British author Nina Bawden, best known for the children’s novel Carrie’s War, died on August 22 at her home in London. She was 87.

Bawden was born January 19, 1925, in Ilford, England. She graduated from Somerville College, Oxford in 1946 and was on track to become a journalist when she married her first husband H.W. Bawden and started a family.

Bawden pursued her writing ambitions and published her first book for adults, Eyes of Green, in 1953. She wrote several other adult works before trying her hand at children’s literature with The Secret Passage, released in 1963. Events and experiences from her personal life frequently informed Bawden’s various writings and The Secret Passage was said to be inspired by her own children who had discovered a secret passage in the family home.

Carrie’s War, published in 1973, features two siblings evacuated to a Welsh village during WWII. Bawden was similarly evacuated when she was 14. The book was most recently adapted by the BBC in 2004. Her 1975 novel The Peppermint Pig won the Guardian Children’s Fiction Prize, and the adult title Circles of Deceit was shortlisted for the Booker Prize in 1987. Among her other recognitions, Bawden received a Commander of the Order of the British Empire (CBE) in 1995. In all, Bawden wrote more than 40 novels for children and adults.
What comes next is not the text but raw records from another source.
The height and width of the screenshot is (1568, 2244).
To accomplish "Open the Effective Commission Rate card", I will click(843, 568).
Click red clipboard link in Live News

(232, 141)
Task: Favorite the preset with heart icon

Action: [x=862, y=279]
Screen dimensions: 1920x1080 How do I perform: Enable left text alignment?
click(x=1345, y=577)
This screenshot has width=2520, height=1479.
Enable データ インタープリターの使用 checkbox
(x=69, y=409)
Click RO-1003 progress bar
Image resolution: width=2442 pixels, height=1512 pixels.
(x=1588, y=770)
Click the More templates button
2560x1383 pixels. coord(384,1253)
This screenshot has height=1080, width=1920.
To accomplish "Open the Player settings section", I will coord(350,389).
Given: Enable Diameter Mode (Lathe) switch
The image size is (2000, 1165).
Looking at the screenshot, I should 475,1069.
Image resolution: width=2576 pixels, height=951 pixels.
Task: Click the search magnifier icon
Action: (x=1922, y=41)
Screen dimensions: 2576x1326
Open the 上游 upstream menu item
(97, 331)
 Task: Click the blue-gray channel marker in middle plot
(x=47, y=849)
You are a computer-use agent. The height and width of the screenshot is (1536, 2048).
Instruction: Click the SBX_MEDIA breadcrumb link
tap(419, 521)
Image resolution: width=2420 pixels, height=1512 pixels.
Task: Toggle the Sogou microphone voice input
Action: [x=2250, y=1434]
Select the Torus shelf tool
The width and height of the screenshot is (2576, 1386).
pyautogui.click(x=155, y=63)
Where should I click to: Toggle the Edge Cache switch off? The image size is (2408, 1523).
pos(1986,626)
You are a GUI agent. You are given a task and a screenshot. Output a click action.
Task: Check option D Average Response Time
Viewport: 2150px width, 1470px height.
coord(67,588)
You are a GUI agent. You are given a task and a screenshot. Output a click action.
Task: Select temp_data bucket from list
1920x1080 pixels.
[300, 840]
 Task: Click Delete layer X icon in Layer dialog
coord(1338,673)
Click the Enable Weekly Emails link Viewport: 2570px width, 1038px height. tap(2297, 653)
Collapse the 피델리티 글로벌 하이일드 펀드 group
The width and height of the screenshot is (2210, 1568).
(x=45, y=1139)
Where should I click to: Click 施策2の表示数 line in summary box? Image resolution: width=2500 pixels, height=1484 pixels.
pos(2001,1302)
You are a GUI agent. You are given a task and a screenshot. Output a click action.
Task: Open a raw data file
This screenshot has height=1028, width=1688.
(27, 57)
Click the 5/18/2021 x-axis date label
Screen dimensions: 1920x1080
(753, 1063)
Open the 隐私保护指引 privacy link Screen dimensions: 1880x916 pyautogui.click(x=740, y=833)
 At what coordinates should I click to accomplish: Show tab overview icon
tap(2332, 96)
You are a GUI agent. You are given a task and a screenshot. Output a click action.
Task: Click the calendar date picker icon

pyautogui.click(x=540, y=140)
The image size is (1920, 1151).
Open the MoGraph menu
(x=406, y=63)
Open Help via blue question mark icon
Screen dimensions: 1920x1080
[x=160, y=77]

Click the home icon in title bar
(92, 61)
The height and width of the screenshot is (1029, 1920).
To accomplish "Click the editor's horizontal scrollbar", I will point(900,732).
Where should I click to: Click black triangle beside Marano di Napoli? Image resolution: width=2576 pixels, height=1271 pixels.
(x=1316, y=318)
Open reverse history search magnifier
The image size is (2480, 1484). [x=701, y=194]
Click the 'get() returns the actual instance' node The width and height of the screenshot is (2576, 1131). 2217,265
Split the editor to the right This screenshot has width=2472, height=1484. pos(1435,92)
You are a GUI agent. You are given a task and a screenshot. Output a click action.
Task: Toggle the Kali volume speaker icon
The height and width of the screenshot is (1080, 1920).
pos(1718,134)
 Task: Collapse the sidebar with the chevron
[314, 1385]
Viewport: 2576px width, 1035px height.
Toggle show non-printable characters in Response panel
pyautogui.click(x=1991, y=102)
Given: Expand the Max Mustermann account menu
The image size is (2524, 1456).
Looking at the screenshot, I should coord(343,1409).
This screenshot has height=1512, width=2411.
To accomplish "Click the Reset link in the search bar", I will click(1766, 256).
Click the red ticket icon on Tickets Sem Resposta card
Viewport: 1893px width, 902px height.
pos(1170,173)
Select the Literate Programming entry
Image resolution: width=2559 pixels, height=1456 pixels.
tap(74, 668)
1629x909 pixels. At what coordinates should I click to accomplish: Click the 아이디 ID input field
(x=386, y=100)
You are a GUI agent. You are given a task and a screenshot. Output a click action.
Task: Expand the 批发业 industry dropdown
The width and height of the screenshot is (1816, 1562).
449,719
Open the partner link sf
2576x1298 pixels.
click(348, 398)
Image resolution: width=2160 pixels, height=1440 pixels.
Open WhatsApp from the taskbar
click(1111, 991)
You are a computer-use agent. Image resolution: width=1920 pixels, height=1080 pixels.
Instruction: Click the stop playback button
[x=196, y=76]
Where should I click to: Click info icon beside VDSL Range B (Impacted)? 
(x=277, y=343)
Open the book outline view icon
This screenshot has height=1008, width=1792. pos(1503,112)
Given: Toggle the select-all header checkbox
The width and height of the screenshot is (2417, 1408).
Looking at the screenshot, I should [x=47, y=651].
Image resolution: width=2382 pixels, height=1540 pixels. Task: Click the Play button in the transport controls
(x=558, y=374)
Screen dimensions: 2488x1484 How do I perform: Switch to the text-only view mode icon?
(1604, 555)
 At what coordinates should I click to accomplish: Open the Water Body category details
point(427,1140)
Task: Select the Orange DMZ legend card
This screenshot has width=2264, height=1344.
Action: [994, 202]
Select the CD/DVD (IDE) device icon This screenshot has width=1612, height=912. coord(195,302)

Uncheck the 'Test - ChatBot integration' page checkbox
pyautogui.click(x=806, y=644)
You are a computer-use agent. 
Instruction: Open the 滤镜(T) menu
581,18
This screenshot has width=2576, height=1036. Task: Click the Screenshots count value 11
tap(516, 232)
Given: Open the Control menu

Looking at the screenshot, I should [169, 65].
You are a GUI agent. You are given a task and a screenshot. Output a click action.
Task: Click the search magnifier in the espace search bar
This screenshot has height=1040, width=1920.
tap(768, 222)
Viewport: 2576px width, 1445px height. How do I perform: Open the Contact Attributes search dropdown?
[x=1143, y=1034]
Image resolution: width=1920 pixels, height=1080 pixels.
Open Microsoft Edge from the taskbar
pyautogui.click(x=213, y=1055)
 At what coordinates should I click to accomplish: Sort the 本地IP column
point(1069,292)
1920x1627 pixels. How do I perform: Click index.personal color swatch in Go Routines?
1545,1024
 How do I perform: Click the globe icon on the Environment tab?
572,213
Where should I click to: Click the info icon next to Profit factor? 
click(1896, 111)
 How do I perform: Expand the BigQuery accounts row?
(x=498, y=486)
In 2002, Bawden and her husband Austen Kark (whom she married in 1954), were involved in the Potters Bar train derailment and crash north of London, which killed Kark and seriously injured Bawden. Her 2005 book Dear Austen, one of her last works, was a memoir in the form of letters to her late husband, recalling the tragedy and describing her efforts to investigate what happened, as well as the legal fallout resulting from the accident. David Hare’s play The Permanent Way, about the privatization of British railroads, also includes Bawden’s experiences of the Potters Bar crash.